El de Chambers no es el mismo caso que el del agente de seguros Walter Neff (Fred MacMurray en Double Indemnity), ni el del abogado Ned Racine (William Hurt en Body Heat), ni siquiera el del conductor de ambulancias Frank Jessup (Robert Mitchum en Angel Face). A Frank Chambers, que no parece tener oficio ni beneficio, no le engatusa una mujer fatal para que mate a su marido -o a su madrastra, en el caso de Jessup-. Cora –paradigma, por otro lado, de la mujer fatal- le ama realmente, y pensar en librarse de Nick Smith es la única salida que les deja su pasión desesperada. De hecho, sería más justo que en la pared del Loser estuviera colgado el retrato de ambos. Ella no le mete en la cabeza la idea de librarse del esposo: la idea surge de pronto, tal vez de las propias llamas en que se queman, porque por primera vez en sus vidas los dos sienten que merecen más de lo que se habían resignado a tener: Frank una existencia de vagabundeo, Cora la tediosa tranquilidad de no verse obligada a seguir apartando de sí a los hombres. Y lo hacen. Cometen el crimen. De noche, en una estrecha carretera de montaña, dentro del coche: esta película contiene uno de los asesinatos más turbadores de la historia del cine, porque cuando Frank, desde el asiento trasero, se dispone a golpear a Nick en la cabeza, éste, bebido, ridículo como un niño grande, aúlla por la ventanilla para provocar el eco, y su voz se mantiene un par de segundos resonando en las montañas después de que él haya muerto. No hemos visto el golpe, ni veremos el cadáver: solo el pie de Frank, y luego el rostro de Cora, al volante. A partir de ese momento ambos se convierten en juguetes en manos del fiscal y de un abogado tramposo, que echarán a su costa un pulso de astucia jurídica. Y llegan el miedo, la duda, la desconfianza, el rencor, el odio, el matrimonio forzado, el engaño, la reconciliación y la muerte.


John Garfield fue un actor prodigioso que llevaba en sí la semilla de un perdedor: enfermo del corazón, no pudo intervenir en la Segunda Guerra Mundial, tal y como deseaba; perdió a una hija de seis años unos meses antes de comenzar el rodaje de The postman always rings twice; de ideas liberales, su carrera en Hollywood fue triturada por el Comité de Actividades Antiamericanas, cuyo acoso acabó provocándole la muerte en 1952, a los 39 años. Nacido y criado en Nueva York, aprendió boxeo e interpretación de forma más o menos simultánea, abandonando la práctica deportiva a causa de su dolencia cardíaca.
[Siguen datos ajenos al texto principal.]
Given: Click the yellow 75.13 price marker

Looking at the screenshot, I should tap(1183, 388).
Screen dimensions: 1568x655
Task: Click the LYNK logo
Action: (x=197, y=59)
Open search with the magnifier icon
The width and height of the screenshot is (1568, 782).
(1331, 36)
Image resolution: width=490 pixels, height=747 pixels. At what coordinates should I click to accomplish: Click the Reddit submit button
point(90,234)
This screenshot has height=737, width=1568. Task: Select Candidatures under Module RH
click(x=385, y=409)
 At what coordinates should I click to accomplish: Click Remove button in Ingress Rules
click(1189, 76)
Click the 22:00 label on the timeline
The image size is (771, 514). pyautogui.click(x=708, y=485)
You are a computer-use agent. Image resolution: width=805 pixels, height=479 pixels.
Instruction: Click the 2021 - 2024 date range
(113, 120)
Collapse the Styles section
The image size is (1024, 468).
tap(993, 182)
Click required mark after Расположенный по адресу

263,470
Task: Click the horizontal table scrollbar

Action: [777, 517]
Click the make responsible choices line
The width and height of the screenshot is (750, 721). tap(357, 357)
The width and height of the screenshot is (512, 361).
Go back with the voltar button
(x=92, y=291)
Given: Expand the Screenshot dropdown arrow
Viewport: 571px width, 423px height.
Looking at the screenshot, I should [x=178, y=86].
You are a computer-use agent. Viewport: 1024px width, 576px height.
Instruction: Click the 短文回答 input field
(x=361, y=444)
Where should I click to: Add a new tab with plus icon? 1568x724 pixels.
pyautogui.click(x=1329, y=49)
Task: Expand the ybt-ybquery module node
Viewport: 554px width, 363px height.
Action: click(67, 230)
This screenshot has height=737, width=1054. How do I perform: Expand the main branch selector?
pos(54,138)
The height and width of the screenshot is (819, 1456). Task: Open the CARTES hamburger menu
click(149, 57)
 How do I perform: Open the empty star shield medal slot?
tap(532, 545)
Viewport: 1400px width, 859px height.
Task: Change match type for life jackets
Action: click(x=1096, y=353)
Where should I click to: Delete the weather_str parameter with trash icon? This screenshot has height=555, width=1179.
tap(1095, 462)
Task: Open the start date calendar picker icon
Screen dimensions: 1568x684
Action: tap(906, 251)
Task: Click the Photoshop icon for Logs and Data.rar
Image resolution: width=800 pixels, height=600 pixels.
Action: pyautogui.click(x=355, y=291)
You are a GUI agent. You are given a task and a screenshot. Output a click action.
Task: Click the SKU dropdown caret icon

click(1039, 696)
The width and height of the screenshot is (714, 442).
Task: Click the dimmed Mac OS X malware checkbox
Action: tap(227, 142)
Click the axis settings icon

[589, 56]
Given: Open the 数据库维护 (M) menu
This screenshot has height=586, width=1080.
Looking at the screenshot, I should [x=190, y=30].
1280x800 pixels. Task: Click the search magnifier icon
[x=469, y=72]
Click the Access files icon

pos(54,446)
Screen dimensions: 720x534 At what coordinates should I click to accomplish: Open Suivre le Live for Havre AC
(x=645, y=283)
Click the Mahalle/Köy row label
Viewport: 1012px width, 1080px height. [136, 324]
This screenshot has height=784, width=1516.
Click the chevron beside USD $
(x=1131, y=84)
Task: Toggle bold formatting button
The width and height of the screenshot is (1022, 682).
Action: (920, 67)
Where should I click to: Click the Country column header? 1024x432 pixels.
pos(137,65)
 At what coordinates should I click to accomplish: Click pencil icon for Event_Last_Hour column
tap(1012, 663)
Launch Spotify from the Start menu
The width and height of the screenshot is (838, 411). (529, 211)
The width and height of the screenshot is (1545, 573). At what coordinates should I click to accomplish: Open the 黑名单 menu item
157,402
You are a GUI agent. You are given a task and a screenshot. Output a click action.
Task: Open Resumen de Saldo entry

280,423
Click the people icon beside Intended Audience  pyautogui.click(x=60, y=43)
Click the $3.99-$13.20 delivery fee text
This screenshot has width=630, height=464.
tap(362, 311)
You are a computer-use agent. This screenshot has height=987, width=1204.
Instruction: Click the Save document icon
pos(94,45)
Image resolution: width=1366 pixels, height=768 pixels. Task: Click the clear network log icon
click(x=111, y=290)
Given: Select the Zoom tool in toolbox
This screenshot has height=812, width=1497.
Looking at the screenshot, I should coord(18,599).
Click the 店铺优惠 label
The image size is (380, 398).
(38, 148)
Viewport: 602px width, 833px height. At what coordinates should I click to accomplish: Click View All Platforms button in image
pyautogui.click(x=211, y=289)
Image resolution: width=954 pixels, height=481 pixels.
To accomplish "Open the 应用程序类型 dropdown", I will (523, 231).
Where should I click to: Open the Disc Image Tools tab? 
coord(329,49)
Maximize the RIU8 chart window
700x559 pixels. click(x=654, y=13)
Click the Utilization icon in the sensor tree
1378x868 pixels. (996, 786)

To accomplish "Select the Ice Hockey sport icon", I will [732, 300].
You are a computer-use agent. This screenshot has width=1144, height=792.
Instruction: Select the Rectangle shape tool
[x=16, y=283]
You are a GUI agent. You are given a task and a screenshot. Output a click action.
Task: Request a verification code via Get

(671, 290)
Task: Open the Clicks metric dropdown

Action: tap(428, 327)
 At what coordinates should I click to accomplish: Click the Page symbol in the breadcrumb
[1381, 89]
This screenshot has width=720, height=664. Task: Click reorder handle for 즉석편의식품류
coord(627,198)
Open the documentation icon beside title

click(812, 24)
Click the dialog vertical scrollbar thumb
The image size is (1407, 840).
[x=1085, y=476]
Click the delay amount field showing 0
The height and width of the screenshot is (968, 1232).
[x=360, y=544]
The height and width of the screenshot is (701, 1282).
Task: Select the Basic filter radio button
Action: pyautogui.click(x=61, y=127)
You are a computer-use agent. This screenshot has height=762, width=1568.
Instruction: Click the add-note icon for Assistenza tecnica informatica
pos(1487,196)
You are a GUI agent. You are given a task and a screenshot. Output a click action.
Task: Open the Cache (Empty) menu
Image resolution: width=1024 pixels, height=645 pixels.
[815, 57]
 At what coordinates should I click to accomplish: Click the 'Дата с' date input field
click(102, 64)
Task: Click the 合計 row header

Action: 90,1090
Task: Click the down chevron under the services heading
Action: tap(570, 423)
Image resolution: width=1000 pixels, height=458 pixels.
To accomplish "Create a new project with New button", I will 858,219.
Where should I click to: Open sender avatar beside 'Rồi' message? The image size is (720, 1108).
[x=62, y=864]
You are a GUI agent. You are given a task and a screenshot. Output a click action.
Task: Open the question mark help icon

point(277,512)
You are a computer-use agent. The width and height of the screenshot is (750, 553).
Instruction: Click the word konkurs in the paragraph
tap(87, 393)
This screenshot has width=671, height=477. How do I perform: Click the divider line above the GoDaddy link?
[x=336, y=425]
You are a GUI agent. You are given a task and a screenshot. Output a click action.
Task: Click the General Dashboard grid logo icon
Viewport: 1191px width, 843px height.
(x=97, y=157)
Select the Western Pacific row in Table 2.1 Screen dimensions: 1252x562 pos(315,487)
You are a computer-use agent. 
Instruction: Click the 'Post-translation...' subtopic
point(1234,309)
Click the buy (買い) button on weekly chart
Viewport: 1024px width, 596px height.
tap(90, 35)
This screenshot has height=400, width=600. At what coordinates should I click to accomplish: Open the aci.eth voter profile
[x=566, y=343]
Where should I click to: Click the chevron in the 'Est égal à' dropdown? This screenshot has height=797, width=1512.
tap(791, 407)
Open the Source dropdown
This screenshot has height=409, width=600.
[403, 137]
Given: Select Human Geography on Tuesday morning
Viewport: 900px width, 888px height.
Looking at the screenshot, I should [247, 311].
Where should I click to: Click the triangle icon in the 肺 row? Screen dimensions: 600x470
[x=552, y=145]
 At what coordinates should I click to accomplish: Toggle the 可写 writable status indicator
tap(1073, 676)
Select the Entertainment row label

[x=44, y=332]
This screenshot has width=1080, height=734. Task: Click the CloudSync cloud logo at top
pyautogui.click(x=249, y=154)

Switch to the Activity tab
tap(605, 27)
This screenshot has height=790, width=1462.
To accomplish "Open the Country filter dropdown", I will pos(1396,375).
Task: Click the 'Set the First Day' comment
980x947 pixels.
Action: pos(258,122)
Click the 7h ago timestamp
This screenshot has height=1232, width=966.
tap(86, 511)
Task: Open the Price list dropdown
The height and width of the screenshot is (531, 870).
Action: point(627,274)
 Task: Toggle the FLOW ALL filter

Se formó en el método Stanislavski antes de que Kazan y Strasberg, miembros como él del Group Theatre, fundaran y dirigieran, respectivamente, el Actors Studio. Su muerte prematura, el hecho de que una parte significativa de las más de treinta películas que rodó en apenas doce años no esté a la altura de su talento y la dificultad hoy para poder ver la mayoría de ellas han acabado por dejarlo a ese otro lado de la línea a partir de la cual actores que hasta hace tan solo una generación eran admirados por cualquier amante del cine, hoy, para los más jóvenes, son perfectos desconocidos.

Su composición de Frank Chambers es absolutamente portentosa, al punto de lograr arrastrar consigo al terreno de lo sublime la actuación de una estrella prefabricada como era Lana Turner, carente de la más mínima formación actoral. Cuando uno ve una segunda vez consecutiva la película, prescindiendo ya de la evolución del argumento y centrándose tan solo en la interpretación de Garfield, toda una asombrosa riqueza de matices parecen emerger de donde antes simplemente habíamos visto naturalidad y magnetismo. No concibo otro actor capaz de encarnar de manera más convincente a este personaje, rudo y vulnerable a la vez, seguro de sí mismo y perdido en la confusión, libre y encadenado a una mujer: ese boxeador de suburbios capaz también de tocar el violín como los ángeles. La manera de mirar, de tomar aire, de traslucir un torbellino de malos pensamientos a través de la piel de la frente, de dejar caer los brazos con la pesada ligereza de un púgil vestido de calle, de mantener en suspenso una cerilla encendida, de incorporar al personaje cualquier objeto mediante una manera aparentemente distraída de tocarlo, son actitudes que anticipan ese algo nuevo, radicalmente distinto y profundamente renovador que unos años más tarde iban a traer a la pantalla Montgomery Clift, Marlon Brando o James Dean, de los que Garfield fue precursor.

Frank Chambers le dijo al conductor que le dejó en Twin Oaks (robles gemelos), antes de saber que era el fiscal del distrito: gracias por escuchar mis teorías. Tenía teorías. ¿Sobre qué? Sobre una forma determinada de vivir, seguramente. Sin ataduras. Él y Cora empezaron mal, confesó tiempo después, y no supieron regresar al buen camino.